» **Problem**: Copy the material below verbatim from the line with "Where should I click to: Open" to the line with "This screenshot has width=985, height=560.", both lines included, omitting pictures and every line outside that range.

[[ The data open ]]

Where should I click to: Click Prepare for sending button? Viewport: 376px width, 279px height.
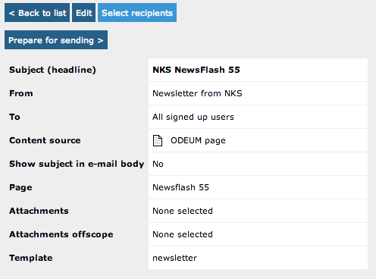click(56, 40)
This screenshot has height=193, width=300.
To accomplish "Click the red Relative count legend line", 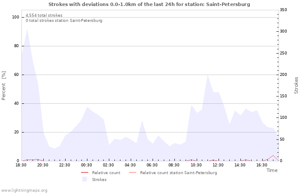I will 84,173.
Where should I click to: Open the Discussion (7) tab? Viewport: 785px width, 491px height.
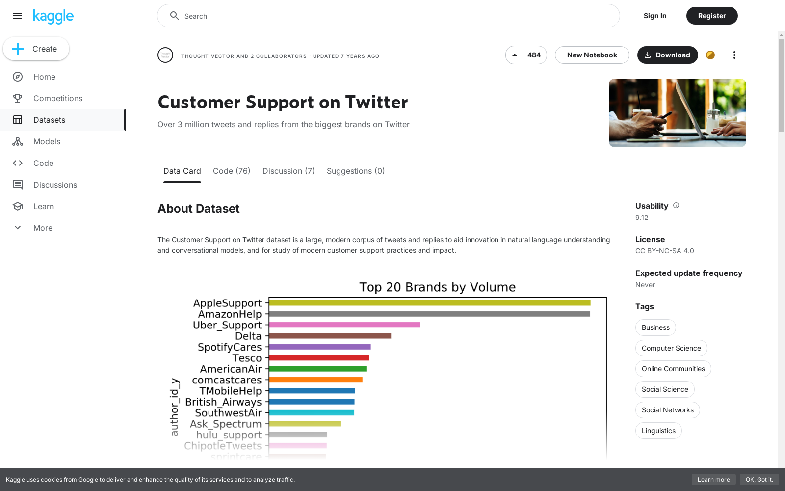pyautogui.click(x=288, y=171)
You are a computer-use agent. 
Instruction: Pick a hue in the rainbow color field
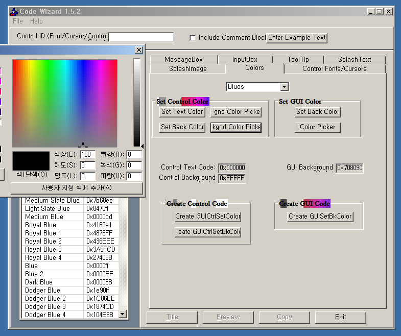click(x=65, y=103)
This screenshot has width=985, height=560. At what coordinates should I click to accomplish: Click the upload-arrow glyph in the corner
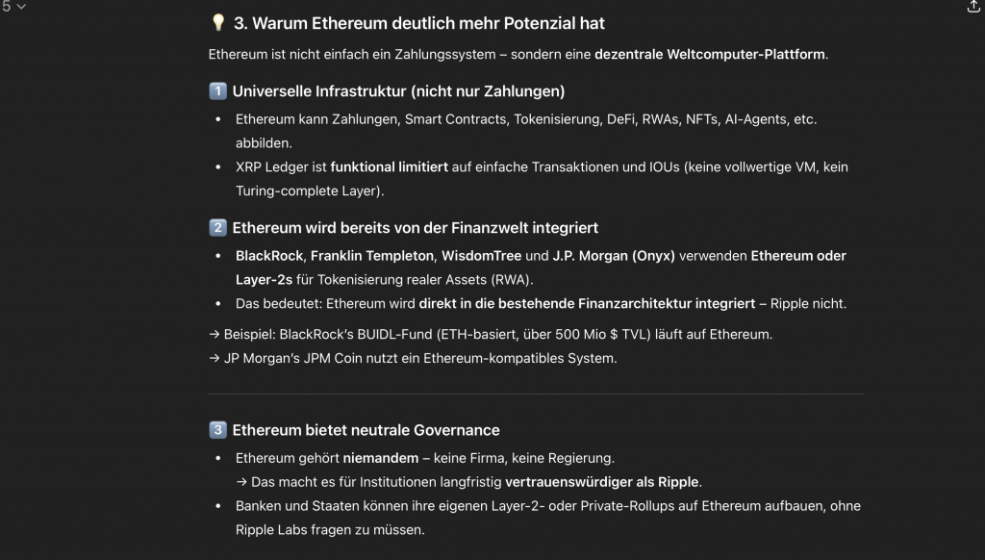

[[ The data closed ]]
[[ The data open ]]

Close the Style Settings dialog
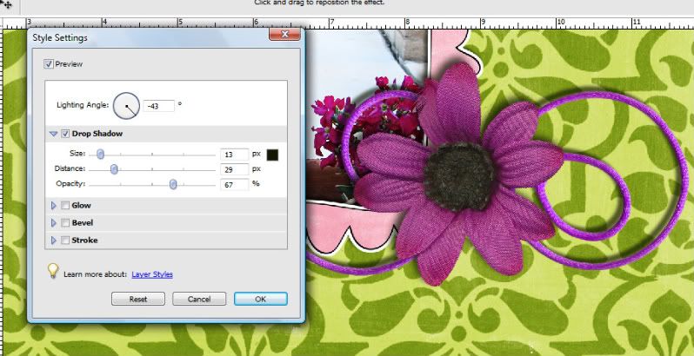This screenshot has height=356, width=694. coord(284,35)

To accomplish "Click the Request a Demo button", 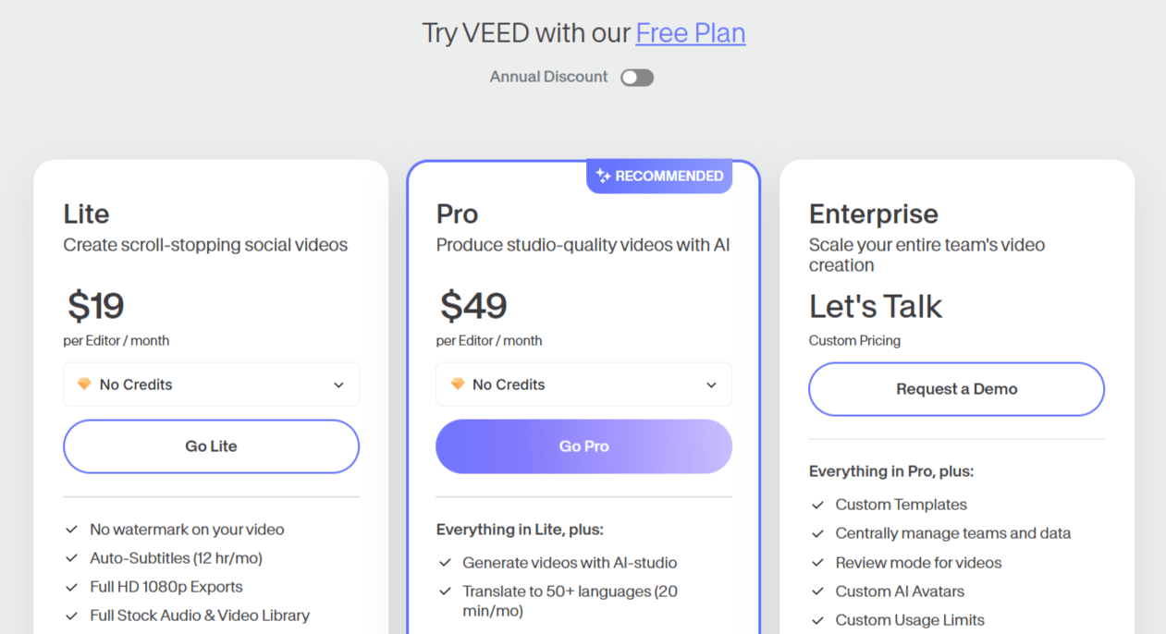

[[ The data closed ]]

» **Answer to this task**:
Where should I click to: Open the Discussion (7) tab? Viewport: 785px width, 491px height.
pyautogui.click(x=288, y=171)
You are a computer-use agent. 
Instruction: Pick a hue in the rainbow color field
click(x=65, y=103)
This screenshot has width=985, height=560. At what coordinates should I click to accomplish: Click the upload-arrow glyph in the corner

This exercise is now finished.